I wasn’t far off. A quick dictionary search for the terms actor and actress yields definitions, respectively, of “one who represents a character in a dramatic production,” and, “a female actor.” Men or women can be called actors, but only women are actresses: Actor is the default, and actress is the female version.
Simone de Beauvoir got it right when she wrote in The Second Sex: “Man is defined as a human being and a woman as a female.” We see women as the other: Instead of being two equal and opposite halves of humanity, men are the default humans, and women are a secondary version of that norm. Even before I could articulate the problem as a young, aspiring actor, I could feel its truth.
Gendered job titles strangely persist: Words like “waitress” and “stewardess” are remnants of an age when we also used the terms “authoress” and “lady judge” to delegate female professionals to a secondary version of all jobs. And while “actress” may need to stick around for the Academy to properly categorize awards, I’m all for switching to gender-neutral terms like “firefighter, and “mail carrier” in lieu of “fireman” and “mailman.” And I think it’s great that Fed chair Janet Yellen asked her staff to call her “chair” instead of “chairwoman.”
It’s not just job titles—the status of males as the default is also particularly apparent in pop culture. Anita Sarkeesian’s video series “Tropes vs. Women in Video Games” discusses the concept of a Ms. Male Character, who is “a female version of an already established or default male character” (think Minnie Mouse or Ms.
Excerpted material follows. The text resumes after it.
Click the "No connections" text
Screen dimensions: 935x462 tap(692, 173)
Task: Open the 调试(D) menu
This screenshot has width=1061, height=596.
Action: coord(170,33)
Pac-man), as well as the closely connected Smurfette Principle, wherein a single female character (like Smurfette of the Smurfs series or Kanga in Winnie the Pooh) exists in a world that is otherwise entirely male. Both phenomena reinforce the idea that characters are always male unless specifically identified otherwise— typically via the addition of a hair bow or pink outfit. Pac-man doesn’t look particularly male, but he’s male by default.
The Bechdel Test reveals a similar phenomenon in mainstream movies: Far too many films don’t meet the simple requirement that two female characters speak to one another about something other than a man. In films, as in cartoons and video games, men are largely the default characters and women only exist to serve uniquely female roles—which in this case involves talking to or about men.
These pop culture trends are just exaggerated reflections of the way we still think about women in society. It happens when we automatically say “he” when referring to an anonymous, genderless, hypothetical person. It’s present in the male and female symbols we use on bathroom doors: The “men” symbol is a basic human figure, and the “women” symbol has an extra skirt added on to differentiate her as female and different from the norm. (Don’t believe me? Then why do the genderless handicap signs or crosswalk signs also resemble the male bathroom sign?) It happens when companies market pink “girl versions” of products that should have been gender-neutral in the first place.
Sure, there are all sorts of pressing feminist issues that are far less subtle. Yet the fact that women are treated as deviations from the norm means that even independent of any policy issues, the way we think about gender is messed up. It shows that even though women have important legal rights, we still need feminism.
While anti-feminists argue that men and women are different and that’s a good thing, the problem is not with the fact that there’s a distinction, but rather with how that distinction is drawn. I’m fine with being different from men in certain ways, but I am not a female version of an otherwise normal human being.
Stephanie G. Franklin ’16, a Crimson editorial writer, is a social studies concentrator in Dunster House.